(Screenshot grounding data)
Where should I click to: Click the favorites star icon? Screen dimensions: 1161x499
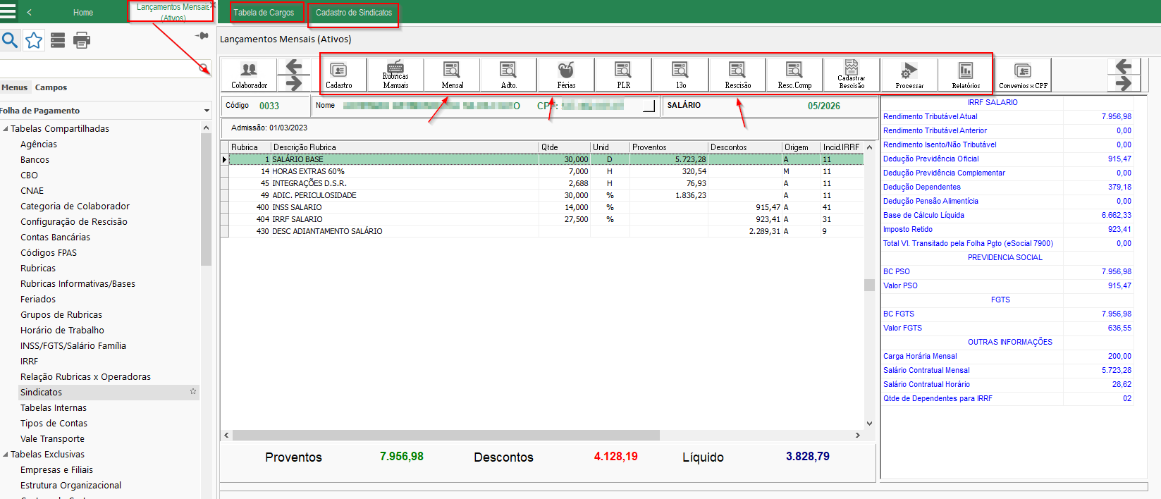34,41
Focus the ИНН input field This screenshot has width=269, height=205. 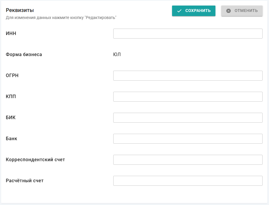tap(188, 34)
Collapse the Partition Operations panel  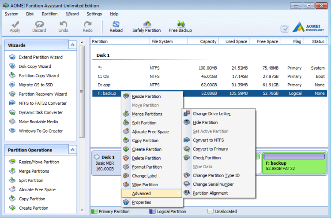point(72,150)
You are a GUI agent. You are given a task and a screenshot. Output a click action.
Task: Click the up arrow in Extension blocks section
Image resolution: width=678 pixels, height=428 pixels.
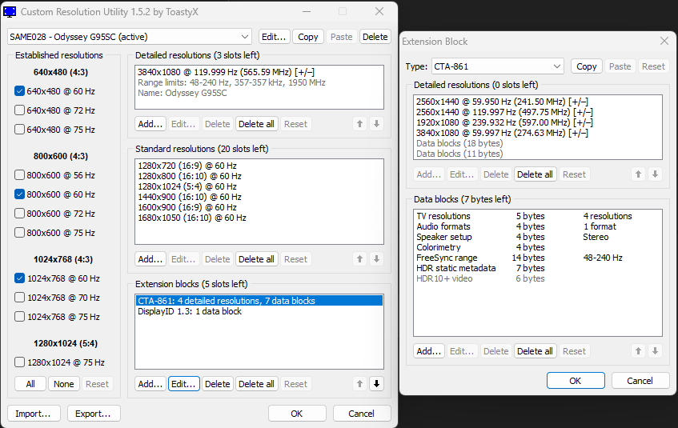click(359, 384)
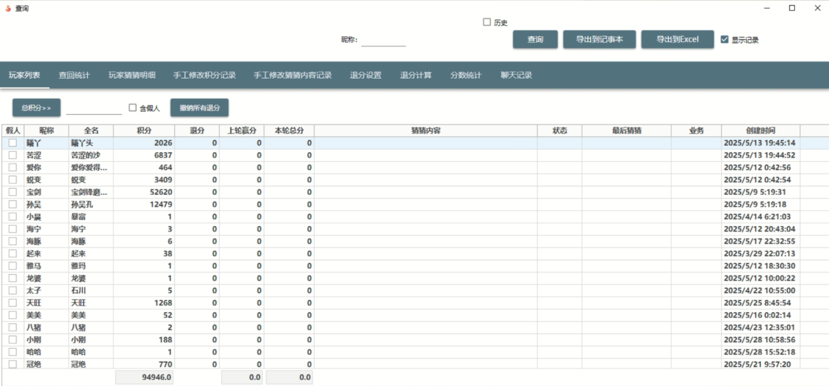Open the 退分设置 tab
Screen dimensions: 829x386
[366, 75]
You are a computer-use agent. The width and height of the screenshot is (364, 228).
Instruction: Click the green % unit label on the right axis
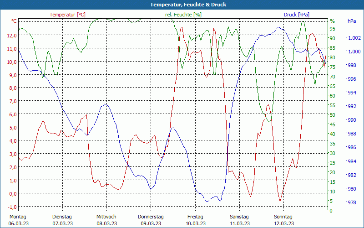click(332, 21)
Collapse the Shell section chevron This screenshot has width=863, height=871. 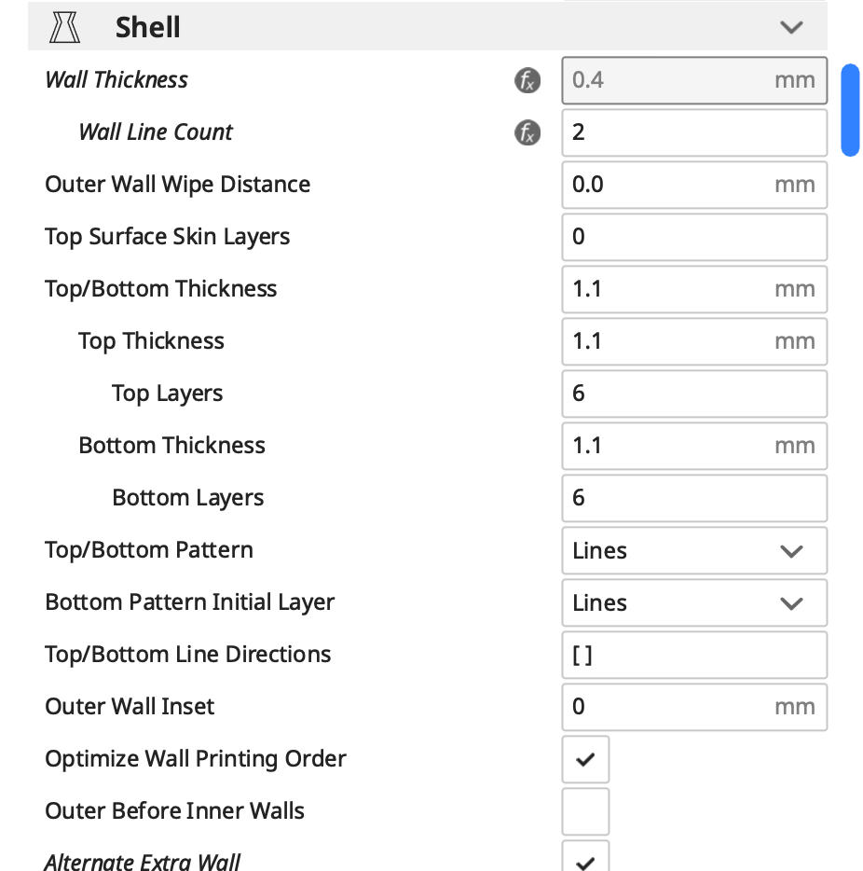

Work instructions -> From the records, work out how many lines include "agent" and respond with the number only.

Output of the task -> 2